According to a new report by UNAIDS, over half of all new HIV infections last year were among sex workers, injection drug users, men who have sex with men, transgender individuals, prisoners, and the sexual partners of those groups.

Globally, around 1.7 million people became newly infected with HIV last year, a 16% decline since 2010, the report said. That has been driven primarily by progress across eastern and southern Africa, but there is a long way to go there as well, the report stressed. There has also been “worrying increases in new HIV infections in eastern Europe and central Asia (29%), in the Middle East and North Africa (10%), and in Latin America (7%),” the statement noted.

“We know that criminalization, [the] overuse of criminal laws, which are supposed to protect us and not violate our rights, are problematic. Because they prevent people from accessing HIV testing [and] treatment, or retaining or staying within treatment,” said Luisa Cabal, UNAIDS Director a.i. of Community Support, Social Justice, and Inclusion, in a video released Thursday.
 

In addition to criminalization, a growing funding gap is blamed for stalling progress on the fight against HIV/AIDS.

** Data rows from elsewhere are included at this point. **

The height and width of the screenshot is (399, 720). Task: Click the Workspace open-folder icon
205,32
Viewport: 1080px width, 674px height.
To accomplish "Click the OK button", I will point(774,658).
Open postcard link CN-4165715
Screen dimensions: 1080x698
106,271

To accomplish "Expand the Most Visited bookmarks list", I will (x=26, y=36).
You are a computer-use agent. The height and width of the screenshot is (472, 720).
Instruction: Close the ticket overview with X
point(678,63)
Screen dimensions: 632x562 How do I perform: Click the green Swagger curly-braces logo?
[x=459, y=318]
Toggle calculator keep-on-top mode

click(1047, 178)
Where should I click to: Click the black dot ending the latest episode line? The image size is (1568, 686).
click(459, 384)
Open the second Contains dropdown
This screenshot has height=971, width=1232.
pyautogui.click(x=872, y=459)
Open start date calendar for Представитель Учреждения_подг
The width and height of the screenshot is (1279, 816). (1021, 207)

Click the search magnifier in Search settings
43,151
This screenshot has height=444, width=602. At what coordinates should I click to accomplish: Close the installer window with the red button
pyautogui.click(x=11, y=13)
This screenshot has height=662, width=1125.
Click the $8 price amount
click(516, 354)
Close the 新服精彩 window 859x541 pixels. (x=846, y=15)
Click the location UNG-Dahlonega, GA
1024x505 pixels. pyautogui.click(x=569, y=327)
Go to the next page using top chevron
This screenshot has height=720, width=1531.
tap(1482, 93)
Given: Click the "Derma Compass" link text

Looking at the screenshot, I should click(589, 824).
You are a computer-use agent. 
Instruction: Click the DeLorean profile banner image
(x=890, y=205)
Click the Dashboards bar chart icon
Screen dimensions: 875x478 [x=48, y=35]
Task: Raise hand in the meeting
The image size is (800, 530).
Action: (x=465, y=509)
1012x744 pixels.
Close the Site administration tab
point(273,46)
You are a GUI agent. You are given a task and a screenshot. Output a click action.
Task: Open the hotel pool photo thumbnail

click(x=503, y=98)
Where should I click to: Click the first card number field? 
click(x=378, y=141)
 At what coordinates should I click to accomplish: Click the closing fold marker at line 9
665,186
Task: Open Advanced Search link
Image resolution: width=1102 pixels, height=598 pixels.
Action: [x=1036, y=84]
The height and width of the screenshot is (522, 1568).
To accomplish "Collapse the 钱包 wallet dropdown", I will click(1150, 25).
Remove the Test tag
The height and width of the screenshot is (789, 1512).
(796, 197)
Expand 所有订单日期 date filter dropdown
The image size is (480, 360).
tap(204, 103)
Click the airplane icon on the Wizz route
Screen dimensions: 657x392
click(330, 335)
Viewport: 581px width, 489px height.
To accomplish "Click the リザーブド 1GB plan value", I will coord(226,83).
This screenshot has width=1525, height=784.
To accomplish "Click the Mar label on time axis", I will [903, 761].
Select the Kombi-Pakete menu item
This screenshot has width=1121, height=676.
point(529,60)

For the first time, the global resources for the fight declined significantly, by almost $1 billion.

“There was mainly a decrease from the second largest donor, which is the United Kingdom, which decreased by 30%,” said Jose Antonio Izazola of UNAIDS, in a video on tracking the resources and financing.

“There were other countries which also reduced their contributions…but some other countries increased [their contributions], mainly the Nordic countries,” he continued. “But when there are sufficient resources, we have sufficient results.”
 

UNAIDS said $26.2 billion will be needed by 2020 for the fight against the epidemic, which is $7.2 billion more than was available for the AIDS response in 2018.